Duplicate the lines of the listing starting at the line that contains "perspectives [487, 528]" and continuing through the end of the listing, with both ends included.

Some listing
<<<<

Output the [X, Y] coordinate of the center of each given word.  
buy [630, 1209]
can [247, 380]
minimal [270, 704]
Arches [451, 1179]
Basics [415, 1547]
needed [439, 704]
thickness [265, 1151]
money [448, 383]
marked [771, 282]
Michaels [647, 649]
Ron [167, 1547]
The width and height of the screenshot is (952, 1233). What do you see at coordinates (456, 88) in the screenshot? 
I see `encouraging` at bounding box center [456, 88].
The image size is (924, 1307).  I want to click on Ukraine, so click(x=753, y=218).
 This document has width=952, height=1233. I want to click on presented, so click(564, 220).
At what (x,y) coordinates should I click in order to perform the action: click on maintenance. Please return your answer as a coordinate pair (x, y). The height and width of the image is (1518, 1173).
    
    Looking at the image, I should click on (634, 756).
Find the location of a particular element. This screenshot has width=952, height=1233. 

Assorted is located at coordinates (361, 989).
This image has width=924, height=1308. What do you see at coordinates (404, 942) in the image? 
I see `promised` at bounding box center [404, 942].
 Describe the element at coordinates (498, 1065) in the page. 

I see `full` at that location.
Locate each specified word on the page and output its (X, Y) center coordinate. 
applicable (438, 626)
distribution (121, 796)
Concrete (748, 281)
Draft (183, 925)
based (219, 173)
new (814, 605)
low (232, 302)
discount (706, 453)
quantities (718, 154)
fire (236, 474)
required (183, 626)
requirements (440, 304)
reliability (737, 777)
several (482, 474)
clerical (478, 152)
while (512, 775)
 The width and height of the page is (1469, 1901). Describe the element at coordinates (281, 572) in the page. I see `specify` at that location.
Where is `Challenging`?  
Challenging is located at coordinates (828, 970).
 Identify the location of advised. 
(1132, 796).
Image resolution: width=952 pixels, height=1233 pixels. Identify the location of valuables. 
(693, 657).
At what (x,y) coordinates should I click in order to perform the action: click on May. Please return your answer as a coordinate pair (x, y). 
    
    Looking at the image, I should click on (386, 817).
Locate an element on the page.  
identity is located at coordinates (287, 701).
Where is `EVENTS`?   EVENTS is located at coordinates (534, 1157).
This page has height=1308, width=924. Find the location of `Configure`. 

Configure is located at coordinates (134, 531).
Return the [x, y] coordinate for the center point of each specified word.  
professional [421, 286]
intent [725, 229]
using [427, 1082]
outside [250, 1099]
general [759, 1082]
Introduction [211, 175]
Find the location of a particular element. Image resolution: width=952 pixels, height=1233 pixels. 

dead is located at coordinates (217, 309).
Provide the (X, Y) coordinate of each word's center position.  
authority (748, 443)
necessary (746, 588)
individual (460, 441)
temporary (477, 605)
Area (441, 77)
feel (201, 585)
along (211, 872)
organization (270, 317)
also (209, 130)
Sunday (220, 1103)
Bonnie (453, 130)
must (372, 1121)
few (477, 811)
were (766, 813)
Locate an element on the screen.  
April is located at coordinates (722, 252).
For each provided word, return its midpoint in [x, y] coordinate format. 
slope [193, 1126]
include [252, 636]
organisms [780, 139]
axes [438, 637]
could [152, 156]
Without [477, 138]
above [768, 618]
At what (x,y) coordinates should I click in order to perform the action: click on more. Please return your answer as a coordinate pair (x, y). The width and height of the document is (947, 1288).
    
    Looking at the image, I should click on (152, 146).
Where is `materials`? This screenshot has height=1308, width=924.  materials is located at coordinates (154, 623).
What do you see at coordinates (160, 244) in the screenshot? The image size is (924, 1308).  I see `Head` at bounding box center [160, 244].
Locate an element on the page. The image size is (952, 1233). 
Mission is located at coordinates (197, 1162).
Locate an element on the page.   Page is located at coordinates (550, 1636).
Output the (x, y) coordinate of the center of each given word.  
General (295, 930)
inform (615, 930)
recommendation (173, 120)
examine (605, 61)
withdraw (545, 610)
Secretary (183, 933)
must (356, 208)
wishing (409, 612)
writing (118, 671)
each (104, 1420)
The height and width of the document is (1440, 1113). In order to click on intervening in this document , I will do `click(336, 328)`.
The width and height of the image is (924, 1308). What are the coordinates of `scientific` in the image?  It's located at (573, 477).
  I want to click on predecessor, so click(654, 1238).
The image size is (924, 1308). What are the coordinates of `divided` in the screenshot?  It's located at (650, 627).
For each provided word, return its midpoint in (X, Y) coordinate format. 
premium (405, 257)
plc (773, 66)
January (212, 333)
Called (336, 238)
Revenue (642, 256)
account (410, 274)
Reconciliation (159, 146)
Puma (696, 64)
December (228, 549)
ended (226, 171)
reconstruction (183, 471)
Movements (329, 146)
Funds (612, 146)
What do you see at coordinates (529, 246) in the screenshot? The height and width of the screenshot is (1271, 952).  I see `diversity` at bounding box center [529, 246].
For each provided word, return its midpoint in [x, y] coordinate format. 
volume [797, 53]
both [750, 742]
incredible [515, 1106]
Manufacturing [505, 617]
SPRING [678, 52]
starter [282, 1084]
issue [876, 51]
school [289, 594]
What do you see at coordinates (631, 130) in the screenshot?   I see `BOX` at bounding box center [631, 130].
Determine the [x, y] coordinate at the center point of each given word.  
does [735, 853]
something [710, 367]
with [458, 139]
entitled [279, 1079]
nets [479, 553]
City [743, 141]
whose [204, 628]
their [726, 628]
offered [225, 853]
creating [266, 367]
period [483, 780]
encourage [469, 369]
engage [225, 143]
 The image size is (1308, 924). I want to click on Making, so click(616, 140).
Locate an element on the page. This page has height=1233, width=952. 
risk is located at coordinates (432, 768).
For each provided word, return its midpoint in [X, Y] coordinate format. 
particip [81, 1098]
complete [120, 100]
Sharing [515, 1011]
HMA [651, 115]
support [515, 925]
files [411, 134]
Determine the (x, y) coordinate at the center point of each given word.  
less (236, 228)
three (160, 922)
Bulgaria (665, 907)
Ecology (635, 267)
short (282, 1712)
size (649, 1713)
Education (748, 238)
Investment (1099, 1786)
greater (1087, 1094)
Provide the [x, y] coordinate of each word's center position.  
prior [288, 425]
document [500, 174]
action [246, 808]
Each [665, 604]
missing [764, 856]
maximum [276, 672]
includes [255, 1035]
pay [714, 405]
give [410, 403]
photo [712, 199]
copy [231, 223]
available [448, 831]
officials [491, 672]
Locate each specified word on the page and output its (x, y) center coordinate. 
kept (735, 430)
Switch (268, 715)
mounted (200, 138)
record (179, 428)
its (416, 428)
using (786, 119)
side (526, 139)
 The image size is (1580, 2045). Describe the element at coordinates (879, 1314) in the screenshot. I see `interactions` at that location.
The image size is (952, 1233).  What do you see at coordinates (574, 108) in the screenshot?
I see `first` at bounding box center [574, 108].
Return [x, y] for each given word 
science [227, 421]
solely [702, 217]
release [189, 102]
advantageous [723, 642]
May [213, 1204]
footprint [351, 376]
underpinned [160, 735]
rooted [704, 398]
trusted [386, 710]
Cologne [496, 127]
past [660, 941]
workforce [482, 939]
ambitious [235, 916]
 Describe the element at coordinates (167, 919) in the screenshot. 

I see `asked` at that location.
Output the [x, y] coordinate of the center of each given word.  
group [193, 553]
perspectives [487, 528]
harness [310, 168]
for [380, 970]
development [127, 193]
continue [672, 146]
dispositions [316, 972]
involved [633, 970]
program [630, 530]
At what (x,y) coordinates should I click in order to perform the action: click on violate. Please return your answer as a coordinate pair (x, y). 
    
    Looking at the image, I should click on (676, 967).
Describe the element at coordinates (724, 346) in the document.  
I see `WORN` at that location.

>>>>

Exercise result
perspectives [487, 528]
harness [310, 168]
for [380, 970]
development [127, 193]
continue [672, 146]
dispositions [316, 972]
involved [633, 970]
program [630, 530]
At what (x,y) coordinates should I click in order to perform the action: click on violate. Please return your answer as a coordinate pair (x, y). 
    
    Looking at the image, I should click on (676, 967).
Describe the element at coordinates (724, 346) in the document.  
I see `WORN` at that location.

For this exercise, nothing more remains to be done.